STATED TASK:
Copy out the part of the material that opens with the line containing "The width and height of the screenshot is (886, 623)." and runs through the end of the material, keeping every line word for word.
_ _ _ _
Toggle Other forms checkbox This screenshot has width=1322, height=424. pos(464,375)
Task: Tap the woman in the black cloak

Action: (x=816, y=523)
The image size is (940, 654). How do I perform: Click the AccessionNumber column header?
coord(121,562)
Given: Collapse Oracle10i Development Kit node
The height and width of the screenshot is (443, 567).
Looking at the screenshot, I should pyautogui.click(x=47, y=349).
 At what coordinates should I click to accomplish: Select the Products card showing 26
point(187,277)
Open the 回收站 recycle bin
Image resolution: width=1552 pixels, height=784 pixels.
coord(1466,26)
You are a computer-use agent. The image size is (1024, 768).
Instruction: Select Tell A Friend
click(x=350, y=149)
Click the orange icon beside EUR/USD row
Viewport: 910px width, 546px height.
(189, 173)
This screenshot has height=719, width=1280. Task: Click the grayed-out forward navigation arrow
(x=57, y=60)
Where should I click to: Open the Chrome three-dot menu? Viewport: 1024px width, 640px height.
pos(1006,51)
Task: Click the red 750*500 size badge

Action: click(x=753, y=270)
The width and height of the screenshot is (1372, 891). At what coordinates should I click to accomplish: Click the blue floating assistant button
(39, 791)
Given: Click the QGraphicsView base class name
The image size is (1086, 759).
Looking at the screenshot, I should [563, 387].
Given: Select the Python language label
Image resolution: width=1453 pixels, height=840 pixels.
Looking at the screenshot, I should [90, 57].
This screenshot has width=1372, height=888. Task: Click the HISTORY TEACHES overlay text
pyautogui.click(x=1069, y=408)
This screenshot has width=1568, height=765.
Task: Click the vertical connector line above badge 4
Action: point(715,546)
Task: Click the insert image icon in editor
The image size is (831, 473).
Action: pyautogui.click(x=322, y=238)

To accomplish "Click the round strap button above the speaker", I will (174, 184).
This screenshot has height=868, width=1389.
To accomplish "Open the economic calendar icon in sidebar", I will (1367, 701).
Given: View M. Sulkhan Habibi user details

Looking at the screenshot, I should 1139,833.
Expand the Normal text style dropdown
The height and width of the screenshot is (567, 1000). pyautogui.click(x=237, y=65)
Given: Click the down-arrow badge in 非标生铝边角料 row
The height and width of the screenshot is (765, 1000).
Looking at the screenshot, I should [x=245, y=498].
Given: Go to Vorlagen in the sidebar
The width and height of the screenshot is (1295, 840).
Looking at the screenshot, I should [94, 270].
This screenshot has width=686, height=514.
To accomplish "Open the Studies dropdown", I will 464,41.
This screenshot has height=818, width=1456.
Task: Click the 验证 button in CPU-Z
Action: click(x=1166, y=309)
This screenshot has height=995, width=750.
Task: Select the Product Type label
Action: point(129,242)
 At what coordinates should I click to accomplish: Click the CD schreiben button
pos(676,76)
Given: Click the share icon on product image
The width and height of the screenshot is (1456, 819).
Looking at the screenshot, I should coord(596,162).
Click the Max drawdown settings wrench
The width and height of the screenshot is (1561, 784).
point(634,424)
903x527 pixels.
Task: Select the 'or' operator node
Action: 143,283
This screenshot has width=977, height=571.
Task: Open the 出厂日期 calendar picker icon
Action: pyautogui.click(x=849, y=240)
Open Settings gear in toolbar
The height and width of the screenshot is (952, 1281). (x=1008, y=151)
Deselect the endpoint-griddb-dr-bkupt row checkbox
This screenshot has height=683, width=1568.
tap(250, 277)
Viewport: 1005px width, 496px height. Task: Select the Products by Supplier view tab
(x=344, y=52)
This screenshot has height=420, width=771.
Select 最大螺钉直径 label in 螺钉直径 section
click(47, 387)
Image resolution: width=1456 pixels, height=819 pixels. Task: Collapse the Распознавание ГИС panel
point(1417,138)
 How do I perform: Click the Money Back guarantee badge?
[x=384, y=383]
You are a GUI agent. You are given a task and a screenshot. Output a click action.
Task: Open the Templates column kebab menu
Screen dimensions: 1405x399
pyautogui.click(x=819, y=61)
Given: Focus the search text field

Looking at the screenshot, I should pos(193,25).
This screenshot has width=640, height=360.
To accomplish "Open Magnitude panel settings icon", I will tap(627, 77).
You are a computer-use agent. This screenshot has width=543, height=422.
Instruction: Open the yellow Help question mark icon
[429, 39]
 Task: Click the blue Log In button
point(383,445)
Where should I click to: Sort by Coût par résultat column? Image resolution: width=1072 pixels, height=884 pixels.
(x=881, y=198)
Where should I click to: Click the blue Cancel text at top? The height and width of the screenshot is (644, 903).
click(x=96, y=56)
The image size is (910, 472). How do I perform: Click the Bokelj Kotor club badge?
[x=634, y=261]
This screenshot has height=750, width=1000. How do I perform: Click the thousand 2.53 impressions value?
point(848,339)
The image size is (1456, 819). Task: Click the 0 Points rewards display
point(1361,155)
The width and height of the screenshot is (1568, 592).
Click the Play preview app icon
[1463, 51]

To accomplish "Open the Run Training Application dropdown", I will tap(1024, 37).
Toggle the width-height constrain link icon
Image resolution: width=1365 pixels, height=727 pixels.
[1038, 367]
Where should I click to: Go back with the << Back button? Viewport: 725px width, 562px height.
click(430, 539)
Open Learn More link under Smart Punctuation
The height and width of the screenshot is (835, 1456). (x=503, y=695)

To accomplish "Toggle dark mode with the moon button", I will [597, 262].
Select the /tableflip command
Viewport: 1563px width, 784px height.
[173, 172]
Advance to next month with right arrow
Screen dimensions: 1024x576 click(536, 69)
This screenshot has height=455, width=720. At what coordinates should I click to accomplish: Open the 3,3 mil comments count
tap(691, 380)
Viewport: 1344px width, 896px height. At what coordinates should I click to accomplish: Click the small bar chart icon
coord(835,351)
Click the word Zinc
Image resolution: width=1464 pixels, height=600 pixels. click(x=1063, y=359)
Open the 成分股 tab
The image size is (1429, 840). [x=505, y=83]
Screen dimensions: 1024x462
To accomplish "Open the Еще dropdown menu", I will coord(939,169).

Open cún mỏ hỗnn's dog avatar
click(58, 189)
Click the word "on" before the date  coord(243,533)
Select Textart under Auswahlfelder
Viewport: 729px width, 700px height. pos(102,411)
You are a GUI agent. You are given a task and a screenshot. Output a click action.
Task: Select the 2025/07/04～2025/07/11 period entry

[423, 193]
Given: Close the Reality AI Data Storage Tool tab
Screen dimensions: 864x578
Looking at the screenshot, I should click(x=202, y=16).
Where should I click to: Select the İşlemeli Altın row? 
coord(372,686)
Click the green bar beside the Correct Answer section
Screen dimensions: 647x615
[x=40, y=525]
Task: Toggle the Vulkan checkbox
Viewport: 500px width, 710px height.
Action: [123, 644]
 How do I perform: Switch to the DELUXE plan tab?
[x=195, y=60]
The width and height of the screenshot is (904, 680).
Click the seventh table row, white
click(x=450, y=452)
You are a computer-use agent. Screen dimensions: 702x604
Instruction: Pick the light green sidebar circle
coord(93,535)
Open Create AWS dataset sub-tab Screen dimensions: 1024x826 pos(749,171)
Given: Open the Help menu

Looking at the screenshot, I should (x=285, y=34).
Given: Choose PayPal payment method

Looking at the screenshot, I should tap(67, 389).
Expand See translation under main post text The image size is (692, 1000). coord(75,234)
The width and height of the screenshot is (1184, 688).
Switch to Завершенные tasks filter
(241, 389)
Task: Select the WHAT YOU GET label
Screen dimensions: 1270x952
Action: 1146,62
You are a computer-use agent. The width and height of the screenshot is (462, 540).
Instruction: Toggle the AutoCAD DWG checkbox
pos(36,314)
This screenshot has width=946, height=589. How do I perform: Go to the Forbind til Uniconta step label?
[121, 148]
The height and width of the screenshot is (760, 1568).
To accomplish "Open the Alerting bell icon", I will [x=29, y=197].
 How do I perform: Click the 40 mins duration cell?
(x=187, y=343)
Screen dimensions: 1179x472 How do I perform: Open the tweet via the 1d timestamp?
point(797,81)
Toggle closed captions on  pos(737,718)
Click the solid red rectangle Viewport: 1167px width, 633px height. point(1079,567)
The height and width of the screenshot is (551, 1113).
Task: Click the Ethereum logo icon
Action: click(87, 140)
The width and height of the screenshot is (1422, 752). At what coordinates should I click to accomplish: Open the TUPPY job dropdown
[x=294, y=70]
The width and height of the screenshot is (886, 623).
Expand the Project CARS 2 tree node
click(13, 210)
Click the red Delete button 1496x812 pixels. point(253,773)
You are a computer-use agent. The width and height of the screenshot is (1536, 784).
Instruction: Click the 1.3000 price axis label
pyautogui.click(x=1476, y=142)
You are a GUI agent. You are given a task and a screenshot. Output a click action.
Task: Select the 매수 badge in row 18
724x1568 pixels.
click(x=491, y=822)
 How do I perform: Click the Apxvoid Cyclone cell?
_ _ _ _
RESPONSE TO THE TASK:
The width and height of the screenshot is (886, 623).
Expand the Project CARS 2 tree node
click(13, 210)
Click the red Delete button 1496x812 pixels. point(253,773)
You are a computer-use agent. The width and height of the screenshot is (1536, 784).
Instruction: Click the 1.3000 price axis label
pyautogui.click(x=1476, y=142)
You are a GUI agent. You are given a task and a screenshot. Output a click action.
Task: Select the 매수 badge in row 18
724x1568 pixels.
click(x=491, y=822)
 How do I perform: Click the Apxvoid Cyclone cell?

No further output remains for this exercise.